In this study, we utilized enhanced CT imaging data from patients with liver cancer for tumor region segmentation and feature extraction. We assessed the consistency of the segmentation results using ICC to ensure that the extraction of tumor characteristics is highly stable and reproducible across different time points and observers. This evaluation method is crucial for enhancing the reliability of imaging features in clinical research, as it ensures the accuracy and consistency of the research data and minimizes variations introduced by observer39,40. Additionally, features with high consistency contribute to improving the predictive capability of models, thereby enhancing the quality of diagnostic and therapeutic decision-making.

We employed the LASSO algorithm to identify features most relevant to extrahepatic metastasis, utilizing ten-fold cross-validation to mitigate overfitting. The LASSO algorithm is effective for analyzing large feature sets with relatively small sample sizes, reducing data noise interference and enhancing model reliability41. Imaging features linked to extrahepatic metastasis were selected through LASSO regression, and Radscore values were computed. Our analysis confirmed that BMI, MVI, PV, ALB and Radscore are independent predictors of HCC prognosis, aligning with previous findings42,43,44.

We developed predictive models for postoperative extrahepatic metastasis in HCC patients, including a radiomics model, a clinical model, and a combined model integrating clinical factors and Radscore. In both the training and validation cohorts, the combined model that includes Radscore, MVI, PV, and ALB exhibited better AUC performance than both the radiomics and clinical models (P < 0.05). There was no significant difference between the clinical and radiomics models in predicting extrahepatic metastasis (P > 0.05), which aligns with previous research findings45,46. The clinical net benefit of patients was analyzed according to the decision curve. Whether in the training group or the validation group, the net benefit of patients in the combined model was generally higher, indicating that the model was safe. Our study validated the use of enhanced CT imaging tools that can predict postoperative extrahepatic metastases in patients with liver cancer, further demonstrating the stability and reproducibility of radiomics in prognostic assessment of liver cancer47,48.
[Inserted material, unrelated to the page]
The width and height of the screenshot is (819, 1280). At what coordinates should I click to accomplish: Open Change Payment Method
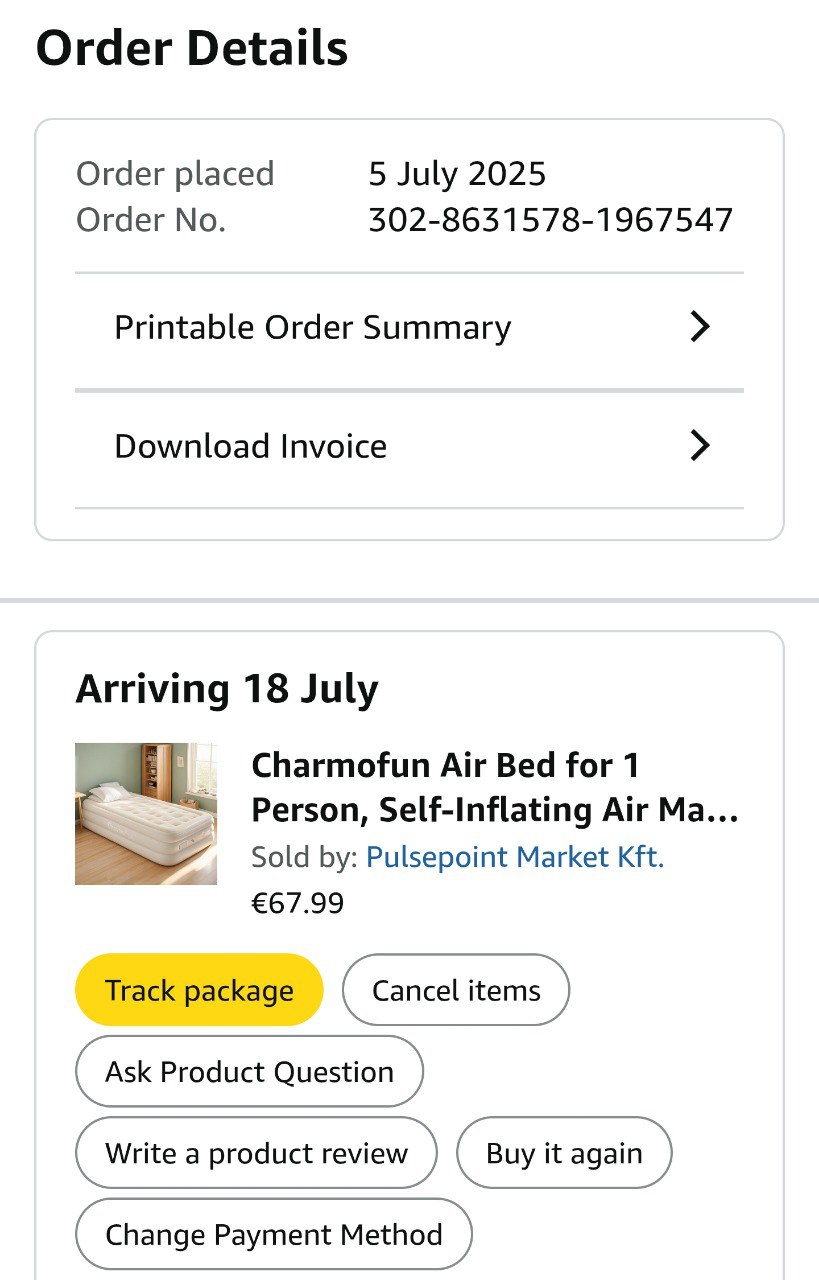pos(273,1234)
However, this study has limitations: manual 2D ROI delineation was time-consuming, suggesting that automated lesion segmentation should be a focus of future research. In future studies, the performance of automatic and semi-automatic segmentation methods can be further improved through algorithm optimization, integration of multimodal imaging data (such as CT and MRI), and enhancement of user interactivity. Developing interactive semi-automatic tools may help balance segmentation accuracy and clinical usability. Furthermore, the complex relationship between radiomics features and biological behaviors remains challenging to fully elucidate. Integrating radiomics with genomics or pathology data may help elucidate the biological basis of the radiomic features, thus enhancing model interpretability and clinical utility.

Conclusions

Our findings indicate that radscore is an independent prognostic indicator for predicting extrahepatic metastasis in HCC. By integrating radscore with clinical risk factors, we developed a non-invasive radiomics model that provides a data-driven tool for the early prediction of extrahepatic metastasis after hepatectomy. This model may assist in formulating personalized follow-up strategies and enabling timely interventions. Future research directions include validating this model in larger, multicenter, and prospective cohorts to ensure generalizability.